[Math] Does the order matter for chain rule

calculusderivativesmatrices

Given $$\frac{\partial J}{\partial z_2}=\delta_1$$
$$z_2 = hW_2+b_2$$
Derive gradients of $J$ with respect to $h$ and $W_2$, where $J \in \mathbb{R}$, $z_2 \in \mathbb{R}^{D_x \times D_y}$, $\delta_1 \in \mathbb{R}^{D_x \times D_y}$,$W_2 \in \mathbb{R}^{H \times D_y}$, $h \in \mathbb{R}^{D_x \times H}$.

Here's the correct solution:
\begin{align*}
&\frac{\partial J}{\partial h}=\frac{\partial J}{\partial z_2} \frac{\partial z_2}{\partial h}=\delta_1 W_2^T\\
&\frac{\partial J}{\partial W_2}=\frac{\partial z_2}{\partial W_2} \frac{\partial J}{\partial z_2}=h^T \delta_1
\end{align*}

The results are obtained by applying chain rule, however chaining in different orders. The change of orders reflect a compromise to meet the dimension requirements of $\frac{\partial J}{\partial W_2}$. It's very annoying that you have to examine the dimension every time. Is there any general rule that can be followed knowing which order to arrange in terms of applying chain rule without examining the dimension?

Best Answer

Using differentials is less error-prone (for me) than the chain rule because (algebraically) differentials act like normal vectors and matrices.

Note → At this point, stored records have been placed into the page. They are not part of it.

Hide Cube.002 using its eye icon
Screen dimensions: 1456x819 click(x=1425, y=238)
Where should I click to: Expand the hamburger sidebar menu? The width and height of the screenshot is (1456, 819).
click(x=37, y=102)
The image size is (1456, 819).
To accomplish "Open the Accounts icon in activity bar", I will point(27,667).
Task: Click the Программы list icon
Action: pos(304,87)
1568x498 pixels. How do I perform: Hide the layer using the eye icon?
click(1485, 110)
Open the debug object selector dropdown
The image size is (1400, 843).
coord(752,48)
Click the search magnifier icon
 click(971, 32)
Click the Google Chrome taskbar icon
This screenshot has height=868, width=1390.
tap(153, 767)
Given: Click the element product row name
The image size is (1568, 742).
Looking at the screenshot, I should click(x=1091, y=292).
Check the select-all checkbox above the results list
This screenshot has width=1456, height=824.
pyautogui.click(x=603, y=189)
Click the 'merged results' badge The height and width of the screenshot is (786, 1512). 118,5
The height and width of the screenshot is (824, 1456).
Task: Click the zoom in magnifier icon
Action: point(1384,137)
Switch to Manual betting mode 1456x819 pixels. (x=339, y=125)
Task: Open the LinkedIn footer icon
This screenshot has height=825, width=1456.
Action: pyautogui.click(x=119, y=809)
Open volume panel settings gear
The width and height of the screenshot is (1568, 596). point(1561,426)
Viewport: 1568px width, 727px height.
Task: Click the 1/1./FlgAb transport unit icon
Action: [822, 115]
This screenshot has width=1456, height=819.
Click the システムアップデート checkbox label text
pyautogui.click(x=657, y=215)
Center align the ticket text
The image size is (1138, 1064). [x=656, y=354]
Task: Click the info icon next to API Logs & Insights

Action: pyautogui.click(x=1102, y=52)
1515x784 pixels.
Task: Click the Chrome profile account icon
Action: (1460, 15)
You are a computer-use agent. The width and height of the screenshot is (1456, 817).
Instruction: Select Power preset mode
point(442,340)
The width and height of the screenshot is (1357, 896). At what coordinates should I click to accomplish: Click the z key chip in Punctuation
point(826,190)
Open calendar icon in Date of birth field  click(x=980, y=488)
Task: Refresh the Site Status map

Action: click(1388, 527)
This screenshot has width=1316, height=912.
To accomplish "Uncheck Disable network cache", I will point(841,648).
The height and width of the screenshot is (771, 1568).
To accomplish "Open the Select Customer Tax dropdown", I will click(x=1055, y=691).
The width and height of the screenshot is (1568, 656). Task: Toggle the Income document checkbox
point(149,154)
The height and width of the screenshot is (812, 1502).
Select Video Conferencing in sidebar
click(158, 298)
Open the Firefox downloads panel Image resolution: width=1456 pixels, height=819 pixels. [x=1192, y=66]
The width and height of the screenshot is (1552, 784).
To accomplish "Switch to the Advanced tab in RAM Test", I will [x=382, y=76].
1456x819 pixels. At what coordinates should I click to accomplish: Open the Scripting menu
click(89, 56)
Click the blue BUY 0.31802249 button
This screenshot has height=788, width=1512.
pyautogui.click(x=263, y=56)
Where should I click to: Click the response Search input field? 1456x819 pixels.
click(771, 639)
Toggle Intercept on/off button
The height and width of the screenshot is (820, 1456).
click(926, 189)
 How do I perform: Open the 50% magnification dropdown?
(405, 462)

Applying the differential technique to your question $$\eqalign{ z_2 &= hW_2 + b_2 \cr dz_2 &= dh\,W_2 + h\,dW_2 \cr\cr dJ &= \delta_1:dz_2 \cr &= \delta_1:(dh\,W_2 + h\,dW_2) \cr &= \delta_1:dh\,W_2 + \delta_1:h\,dW_2 \cr &= \delta_1\,W_2^T:dh + h^T\delta_1:dW_2 \cr \cr }$$ Setting $dW_2=0$ yields the gradient wrt $h$ $$\eqalign{ \frac{\partial J}{\partial h} &= \delta_1\,W_2^T \cr\cr }$$ And setting $dh=0$ yields the gradient wrt $W_2$

$$\eqalign{ \frac{\partial J}{\partial W_2} &= h^T\delta_1 \cr\cr }$$ In the above, a colon denotes the double-dot (aka Frobenius) product, which can be defined in terms of the trace as$$A:B=\operatorname{tr}(A^TB)$$The properties of the trace give rise to some useful rules for rearranging the arguments $$\eqalign{ A:BC &= BC:A \cr &= A^T:(BC)^T \cr &= B^TA:C \cr &= AC^T:B \cr &= etc \cr }$$ Something that will help you spot errors using this technique is that both arguments in a Frobenius product must have the same shape. In this respect it is similar to the elementwise (aka Hadamard) product. In fact, the Frobenius product is just the sum over all of the elements in the Hadamard product.

Another useful rule is for the differential of a product $$d(A\star B) = dA\star B + A\star dB$$where $\star$ can be the Frobenius, Hadamard, Kronecker, Tensor (aka dyadic), or the standard matrix product. In addition, the Frobenius and Hadamard products are also commutative, which allows you to re-order and collect terms, much like working with scalar quantities.

Finally, to say that $G$ is the gradient of $f(X)$ means that the differential is $$df=G:dX$$and vice versa.